Tally the lines in the data below in which the word "agent" occurs, then give only the total.

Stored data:

+ + +

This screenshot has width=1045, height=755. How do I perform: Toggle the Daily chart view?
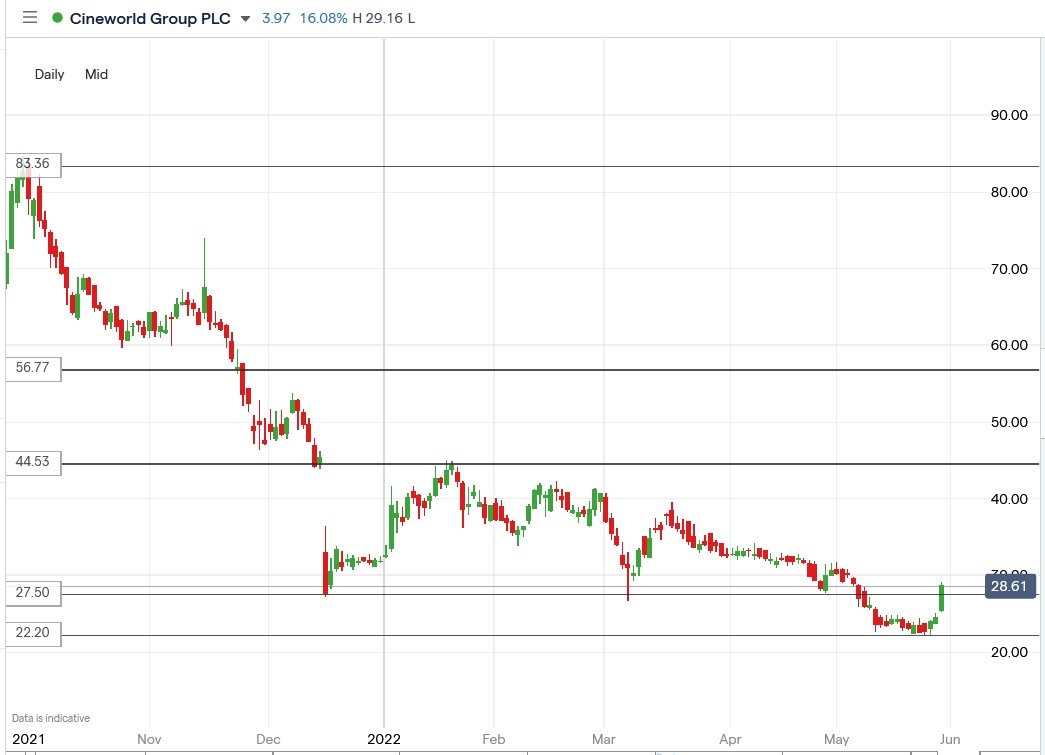pyautogui.click(x=48, y=74)
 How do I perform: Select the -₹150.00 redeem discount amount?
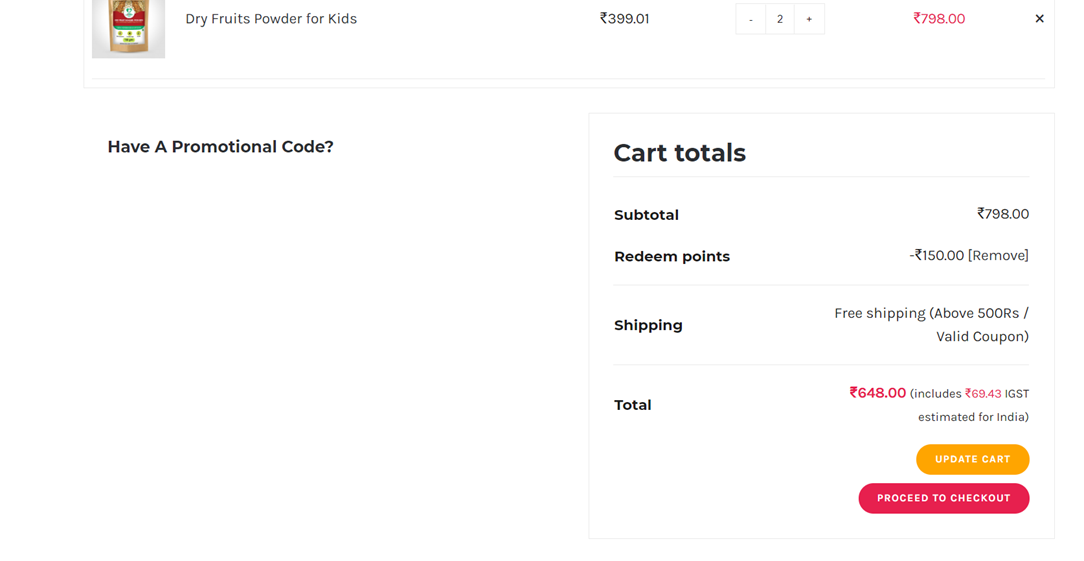click(x=937, y=255)
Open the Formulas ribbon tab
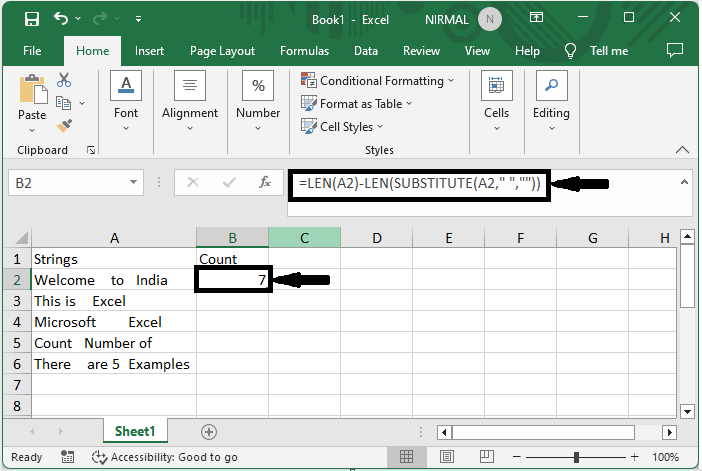The width and height of the screenshot is (702, 471). 304,51
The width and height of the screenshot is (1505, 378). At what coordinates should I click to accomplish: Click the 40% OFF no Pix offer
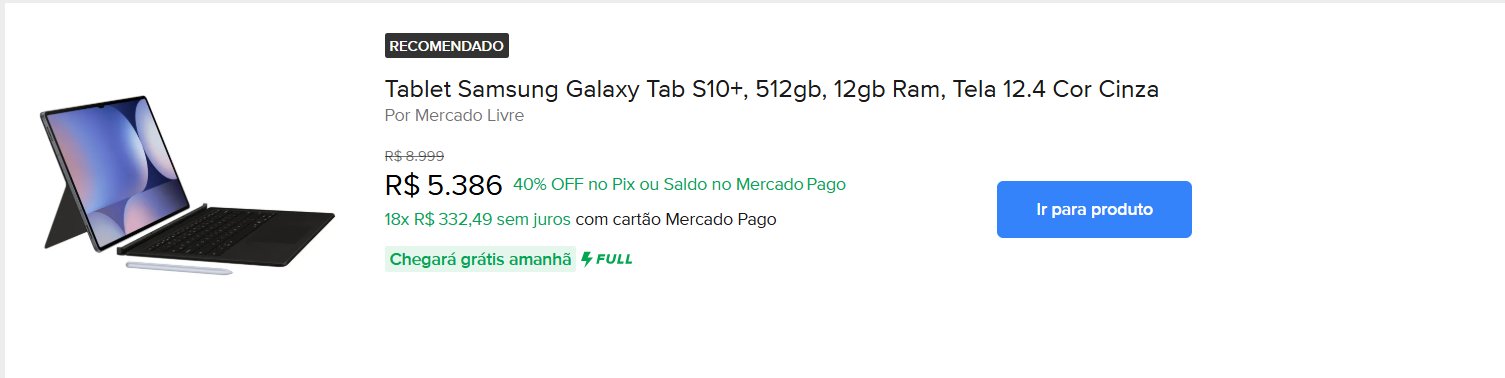click(574, 184)
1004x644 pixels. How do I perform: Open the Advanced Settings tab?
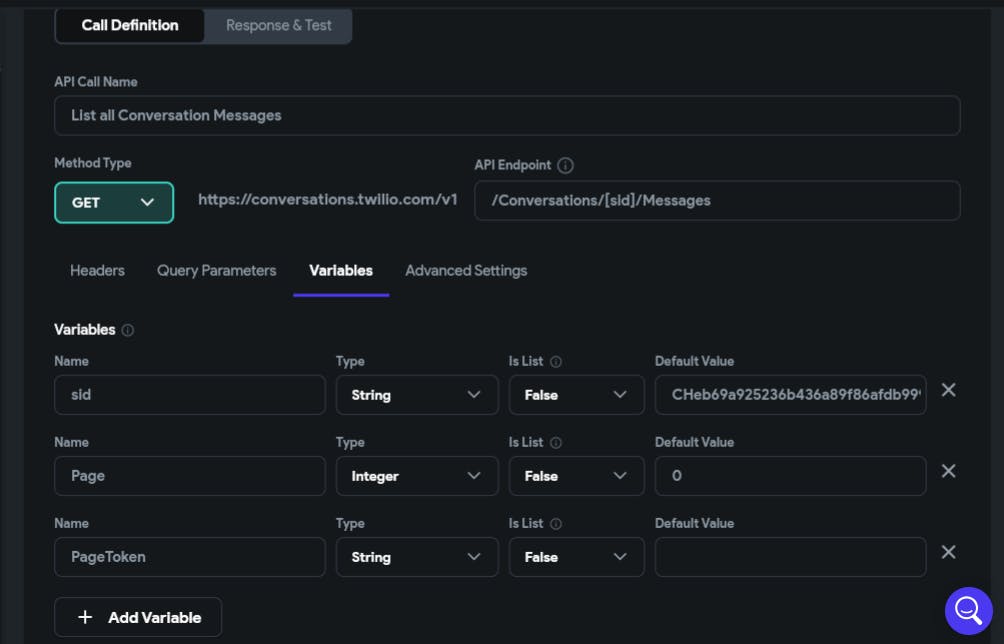pos(466,270)
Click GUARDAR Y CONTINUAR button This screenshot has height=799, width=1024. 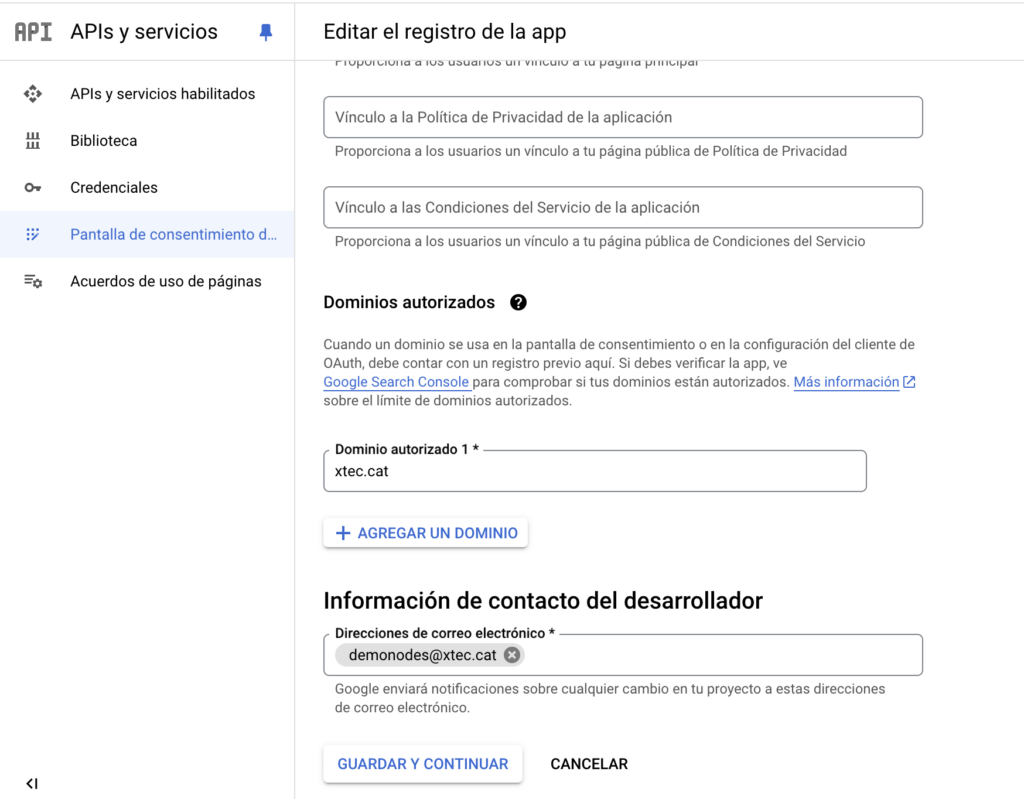pos(423,764)
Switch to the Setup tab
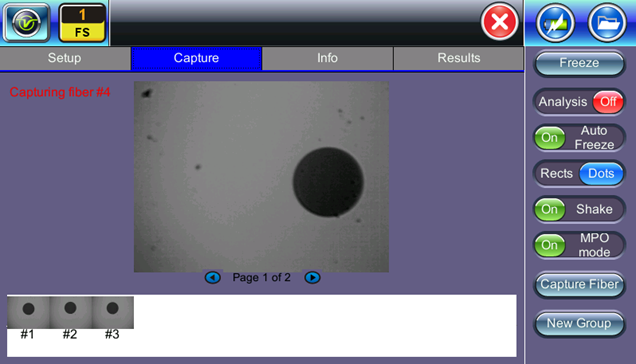Viewport: 636px width, 364px height. [x=65, y=58]
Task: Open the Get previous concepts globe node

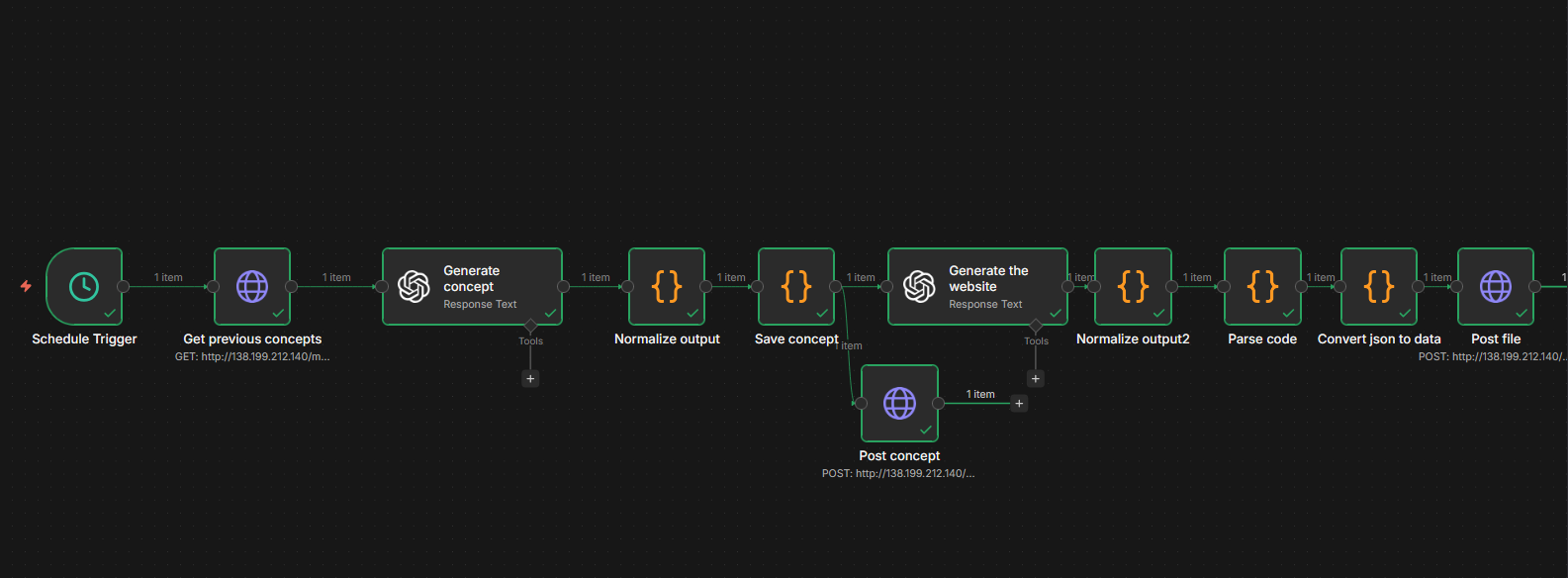Action: [252, 286]
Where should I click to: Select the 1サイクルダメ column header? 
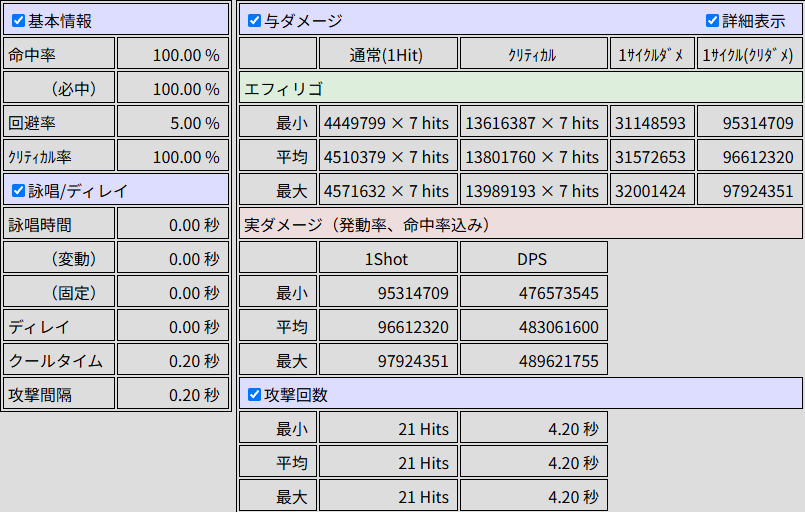(x=652, y=54)
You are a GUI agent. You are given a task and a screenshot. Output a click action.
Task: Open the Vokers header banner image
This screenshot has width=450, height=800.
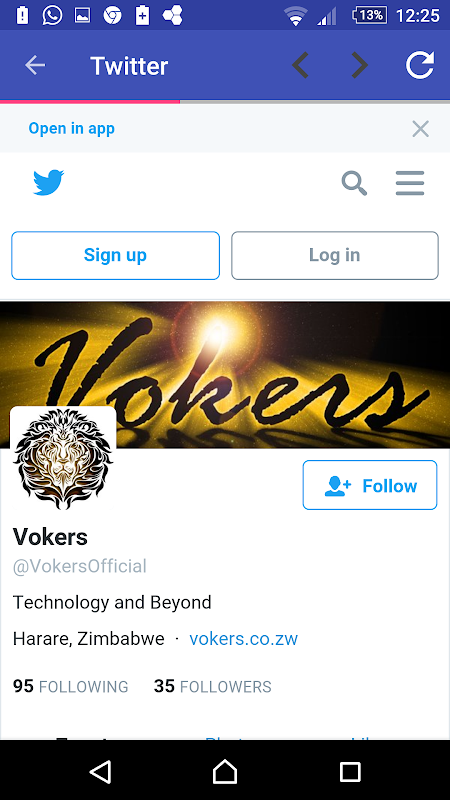tap(225, 374)
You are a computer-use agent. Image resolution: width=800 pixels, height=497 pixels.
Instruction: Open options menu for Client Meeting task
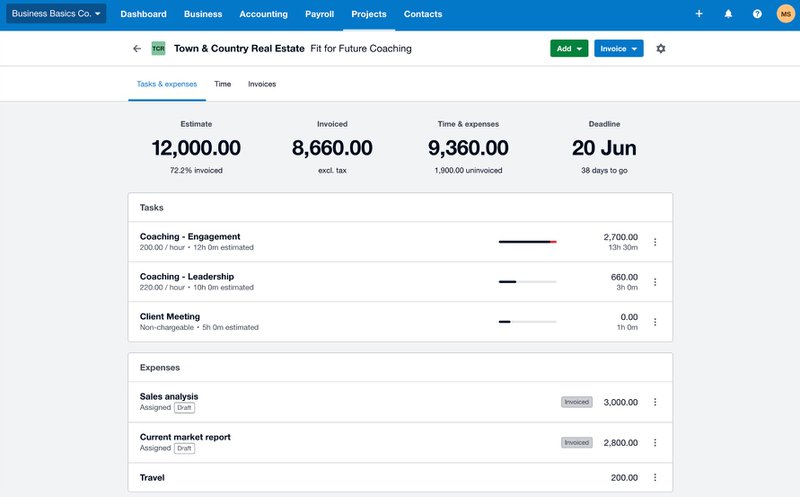(655, 322)
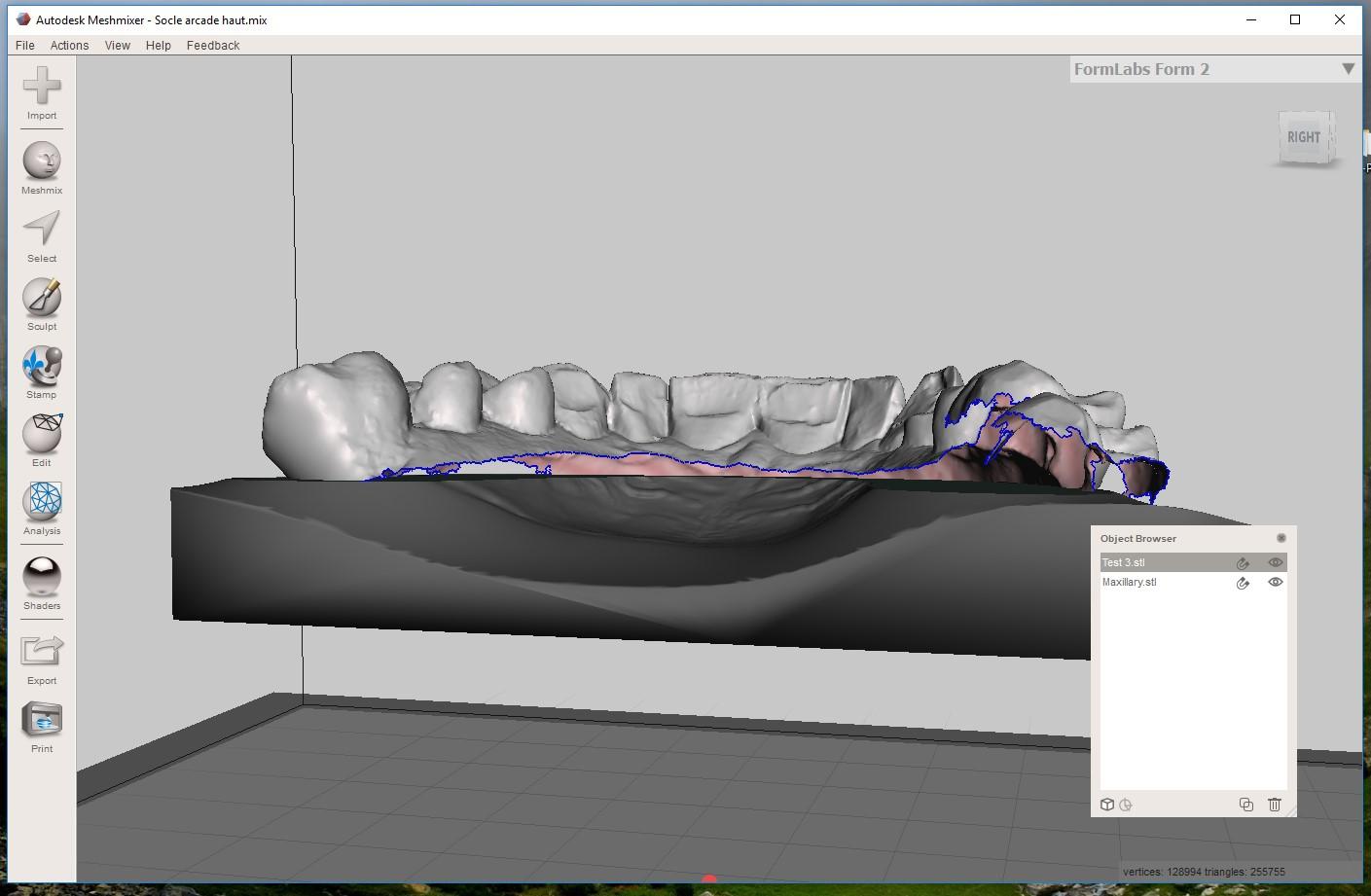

+ + +

ANSWER FOR THIS EXERCISE - 2